8.船を求めて
港に来た俺たちだったが、何だか様子がおかしかった。
町での活気はこちらでは感じられなかった。
そして、そこには人だかり。
俺たちは人だかりに近づき話を聞いてみた。
「あの、どうかしたんですか?」
サラが真っ先に一人のおじさんに聞いた。
「ん?あぁ、何でか船が無くなっちまってね」
「船が無くなった?!」
船が無くなるとはどういうことだ?
波にでも拐われたとかじゃないだろうな。
「聞く話によると、船員が皆町に出掛けてたときに女の子が乗ってったとか…」
「はぁ?見張りはいなかったのかよ?」
「居たみたいだけど眠ってて、いや、正確には眠らされたのかもしれない」
何だよそれ、眠らされたのかもしれないって、……ん?かもしれない?
「かもしれないって、どういうことだ?」
「いや、その見張りのやつのそこんとこだけの記憶がなくてな」
記憶がないだと?
記憶を消されたとでも言うのか?
もしかして、サラの記憶喪失と何か関係が?
さらに女の子だと?
もしかしたらあの盗賊女かもしれないな。
何だかすんなり情報ゲットしちまったな。
「早く追いかけよう!」
「でも船が乗ってかれちゃって、今は他に無いみたいだよ」
「え…、マジかよ…」
グレンの言葉に俺は肩を落とした。
くそっ、せっかく情報をゲットしたというのに。
「何か、他に海をわたる方法は無いのか?」
「あるっちゃあるよ、少年」
すると俺にいきなり知らないじいさんが話しかけてきた。
「本当かじいさん!どんな方法なんだ!」
「それはのぅ、わしについてくれば教えてやろう」
そう言うとじいさんは歩き出した。
「行くぞ!二人とも」
「あ、ヤス待って!」
「どうするんだろう?」
その時グレンは他の人々が不安そうな顔をしているのに気付いていた。
俺たちはじいさんについていくと、港町の外れにある小屋に連れてこられた。
どうやらこのじいさんの家らしい。
俺たちは小屋に入った。
「まぁ座んなされ」
「は、はぁ……」
俺たちは座った。
おじさんはお茶を入れている。
おい、お茶なんて良いから早く教えてくれよ。
「あ、あの。
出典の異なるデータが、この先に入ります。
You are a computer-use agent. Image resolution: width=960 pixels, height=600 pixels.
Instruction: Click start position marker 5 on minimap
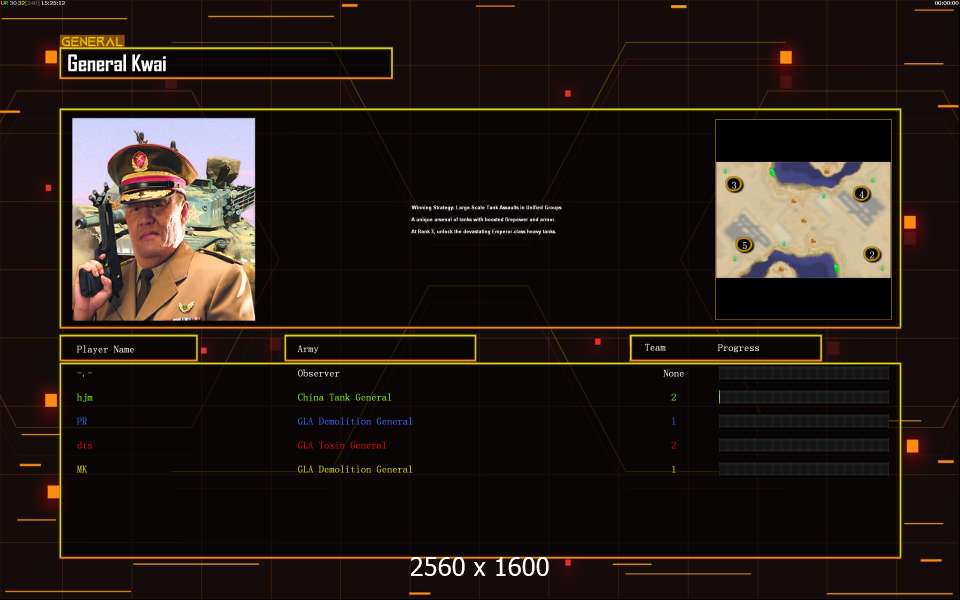(743, 245)
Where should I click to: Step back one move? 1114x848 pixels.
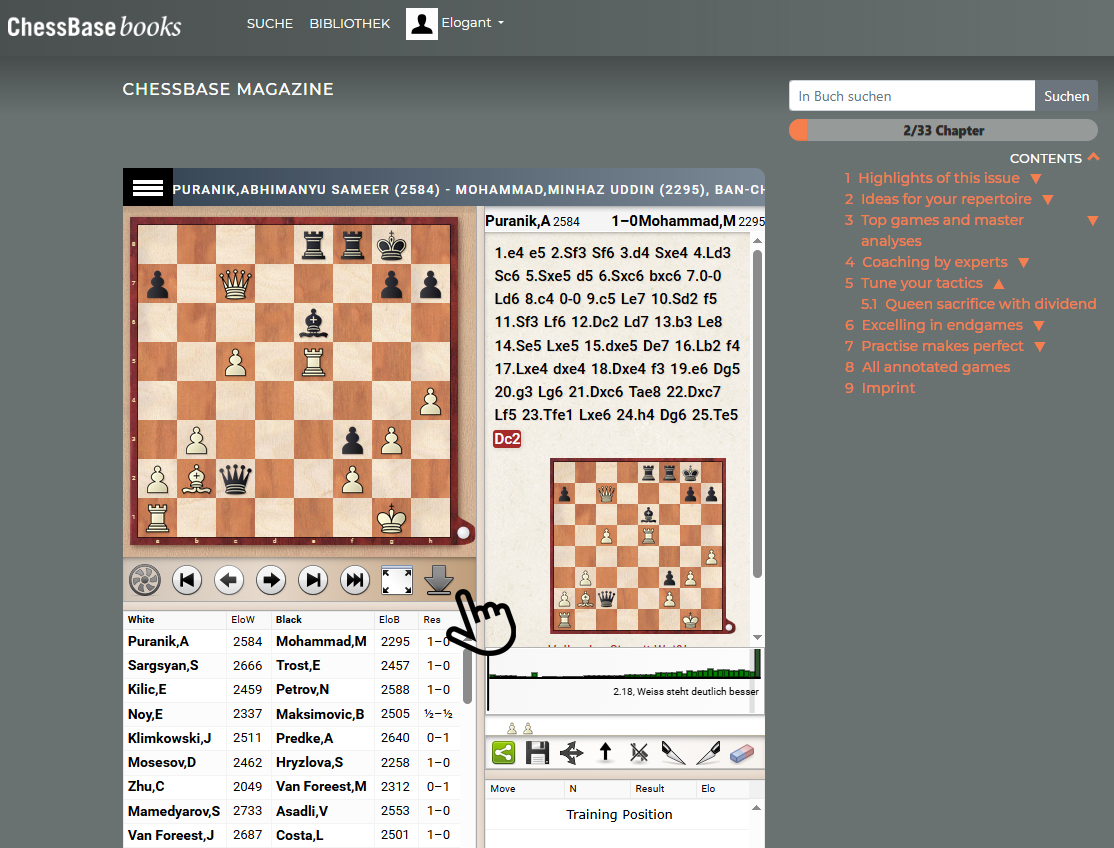tap(229, 580)
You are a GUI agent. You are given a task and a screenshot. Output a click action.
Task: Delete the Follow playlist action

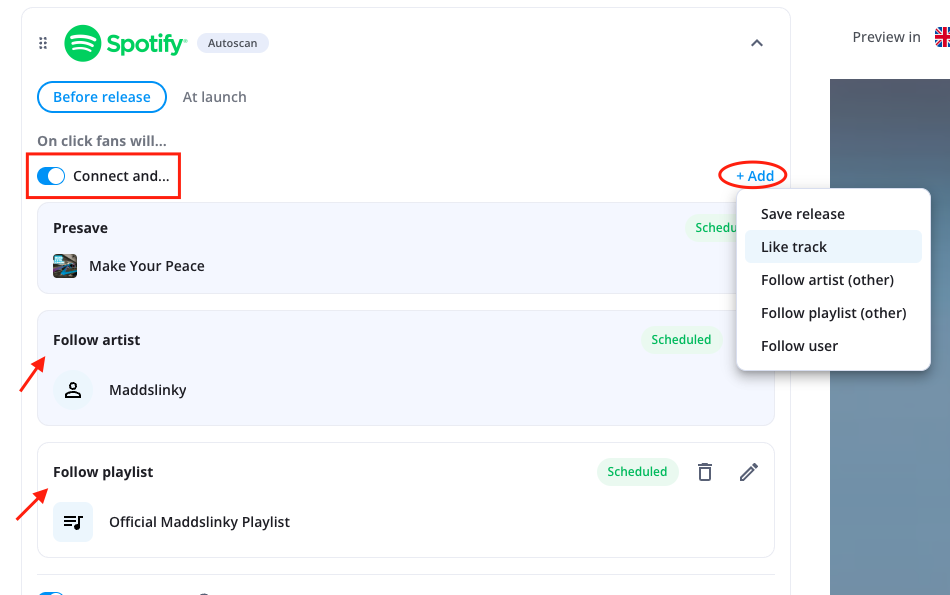pos(705,472)
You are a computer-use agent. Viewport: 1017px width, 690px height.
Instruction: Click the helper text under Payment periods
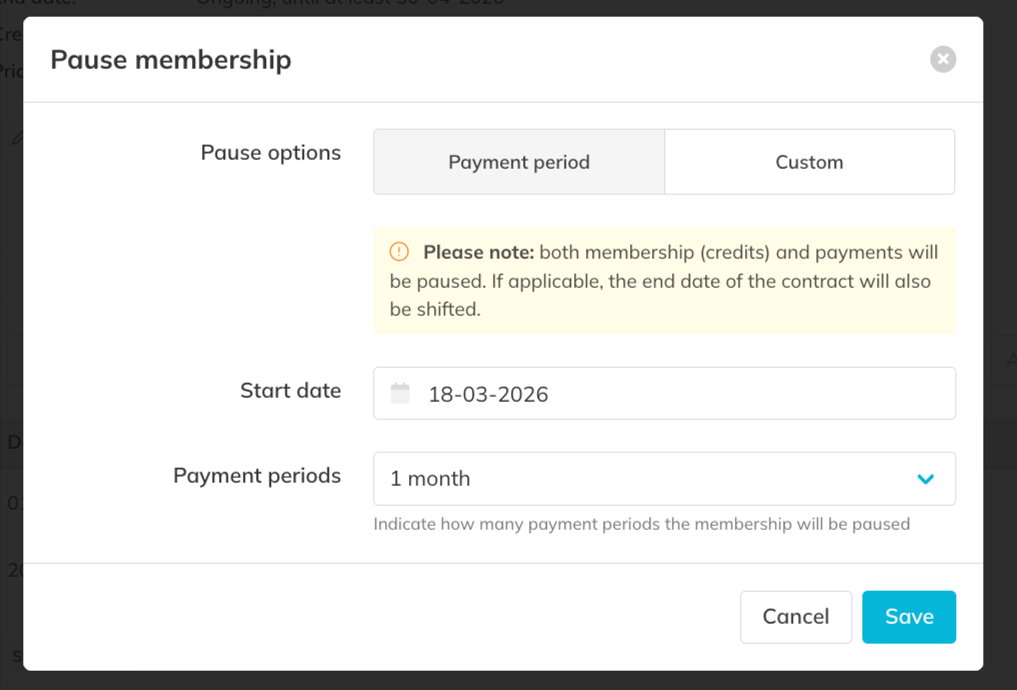(x=641, y=524)
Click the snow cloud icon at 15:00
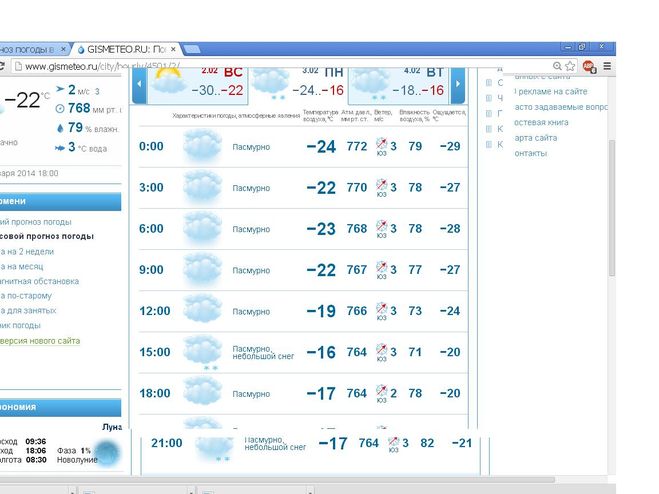 pyautogui.click(x=201, y=353)
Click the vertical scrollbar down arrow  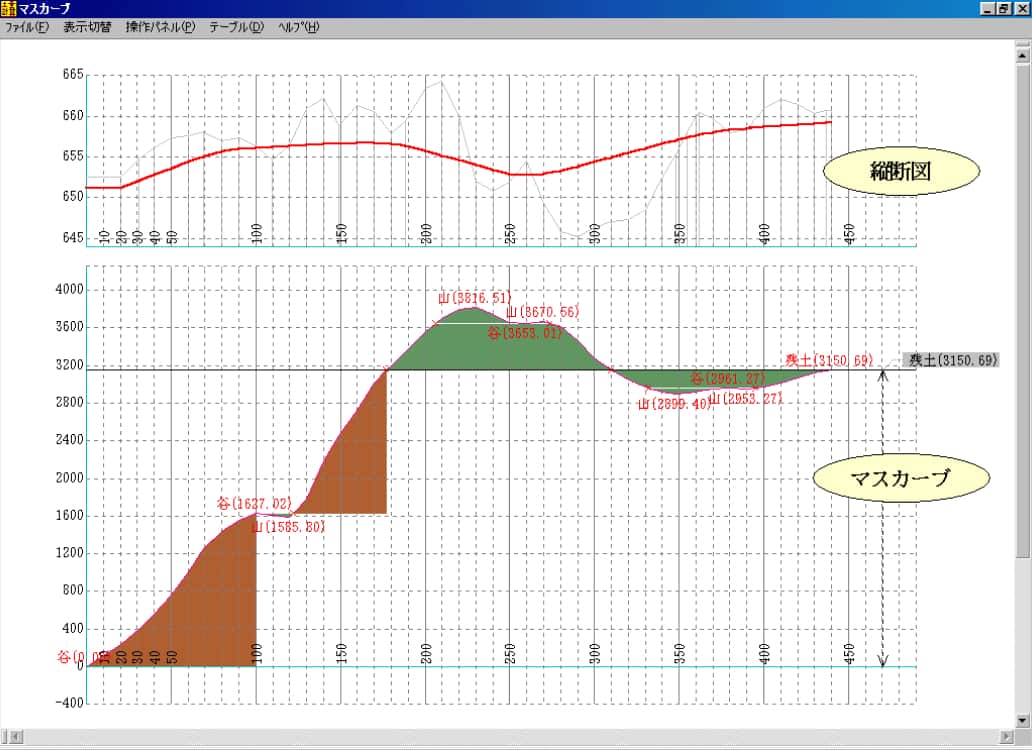coord(1023,720)
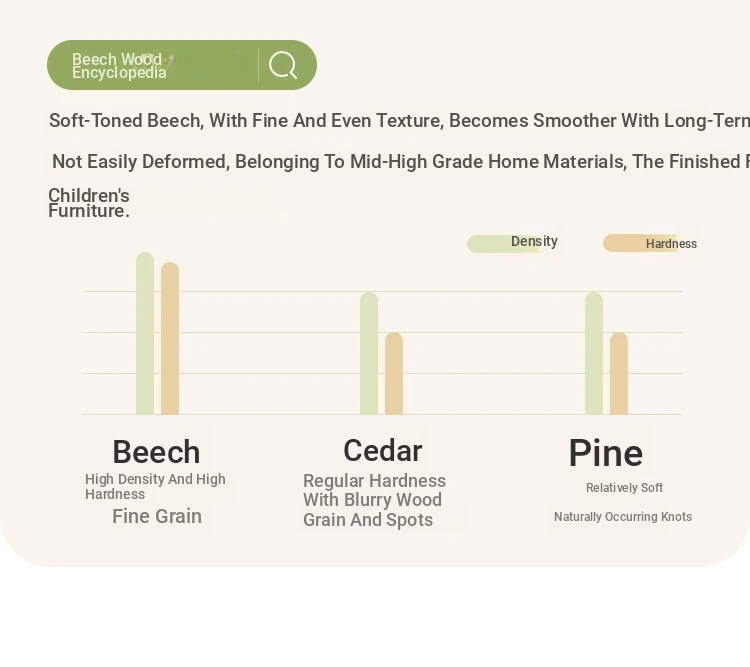750x667 pixels.
Task: Click the Beech density green bar
Action: (145, 333)
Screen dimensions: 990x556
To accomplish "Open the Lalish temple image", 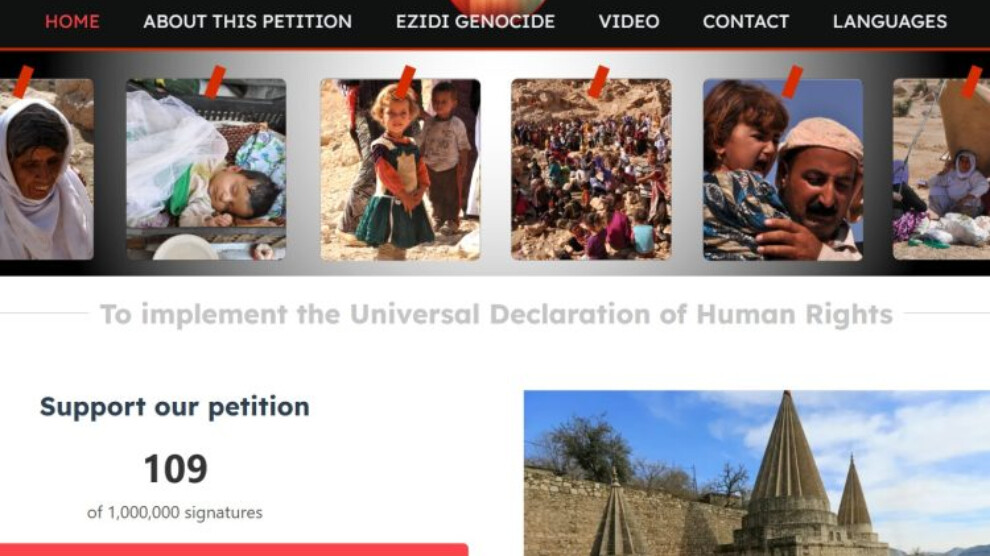I will point(757,473).
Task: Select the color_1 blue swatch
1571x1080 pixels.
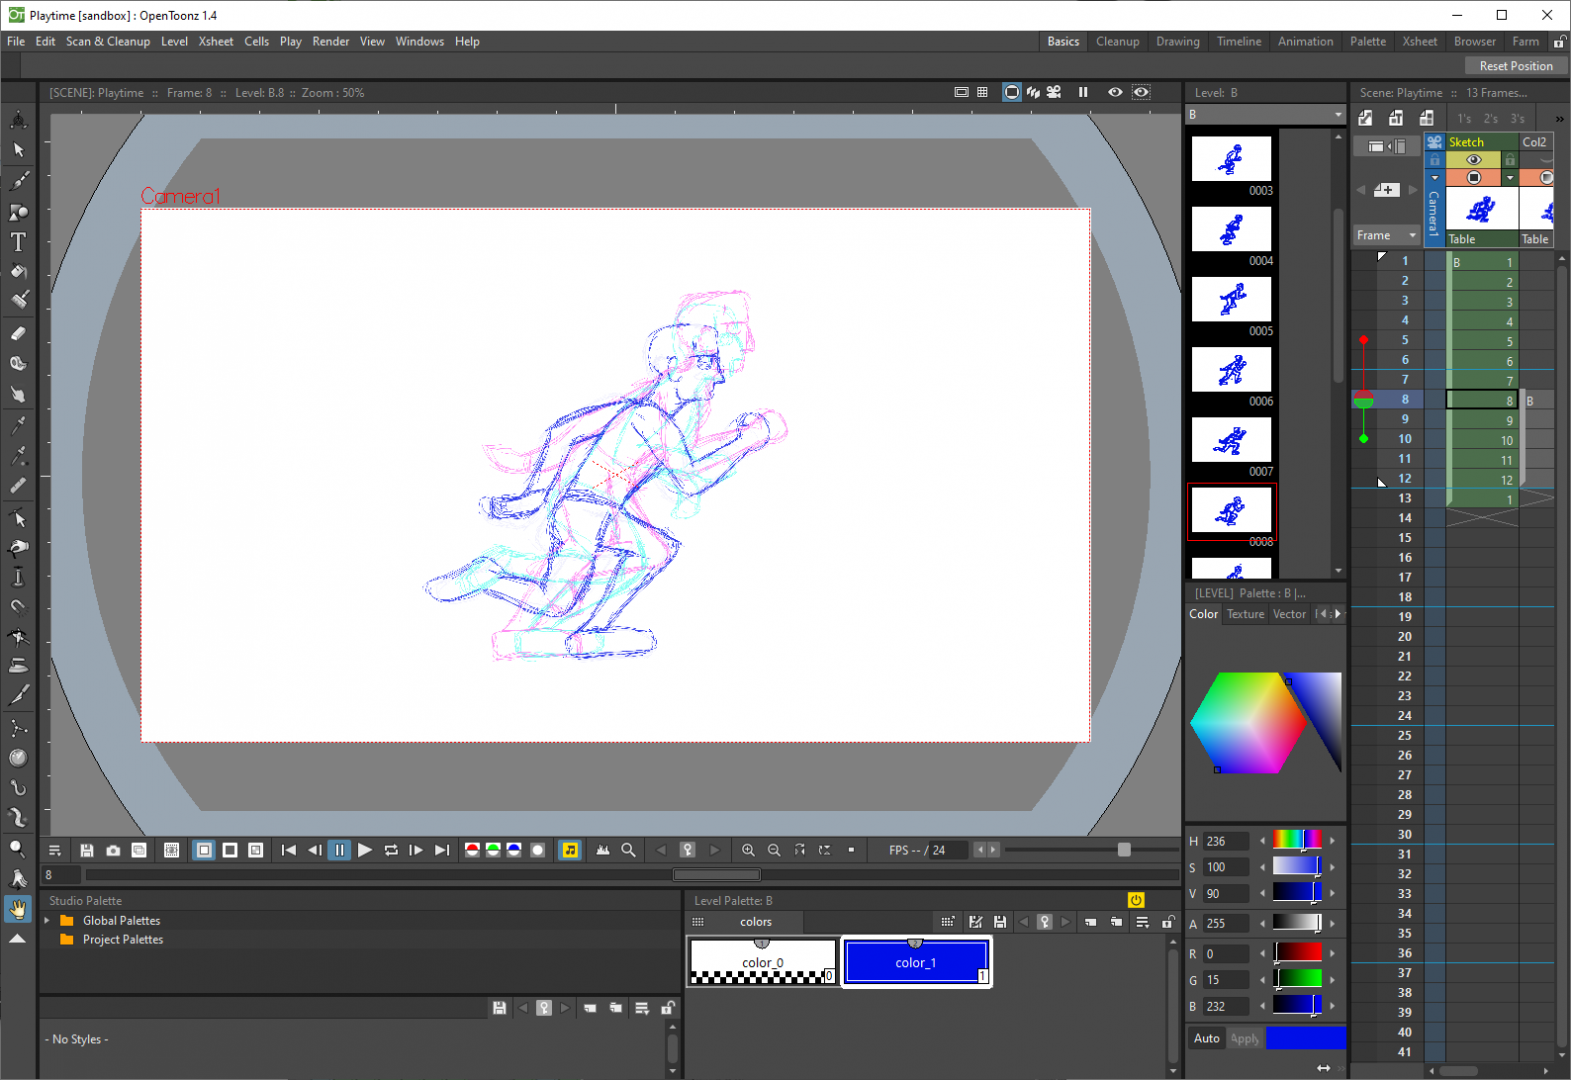Action: point(916,962)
海を渡る方法って何なんですか?」
「ん?あぁ、それはのぅ、わしの船で渡るのじゃ」
「じいさん!船を持ってるのか?!」
「あぁ、持っているとも」
じいさん、あんたって人は何て良い人なんだ。
「これで何とか海は渡れそうだね!……ってグレン?」
サラの言葉を聞きグレンを見ると、不安そうな顔をしていた。
「あの、貸してくれるんですか?」
グレンがじいさんにそう尋ねた。
「あぁ、貸してやる」
「グレン、何て顔してんだよ~。じいさんの好意ありがたく貰っとこうぜ」
「あ、あぁそうだね」
グレンは笑ってそう言った。
しかし、すぐに表情が戻る。
グレン、どうしたんだ?
「じゃあじいさん、船は何処にあるんだ?」
「まぁそう慌てない。こっちじゃ」
そう言うとじいさんは小屋を出ていく。
俺たちも続いていった。
じいさんについて行くと小屋の裏には小さな船着き場があった。
しかし、俺は目を疑った。
「あ、あのぅ。あれは何ですか……」
「何って船に決まっておろう」
「どこをどう見れば船に見えるんですかっ!」
そう、俺たちの目の前にあったのはぼろぼろになった船、いや、水に浮かぶ屍とでも言っとこうか。
「じいさん、一体どういうことだよ」
「わしゃあ嘘はつかんぞ。その船を直したら使ってよいぞ」
「それって……」
そうだよな、上手い話なんかそうそう無いよな。
しかし、騙された感があるよな。
もしかして、さっきのグレンの表情、薄々感じてたって訳か。
俺はサラとグレンを見た。
サラはヤル気満々、グレンも笑っている。
「仕方ない。分かったよ、俺たちが直すよ」
「そうかそうか。じゃあ早速だが材料調達からよろしくな」
そして俺たちは船の修理を始めた。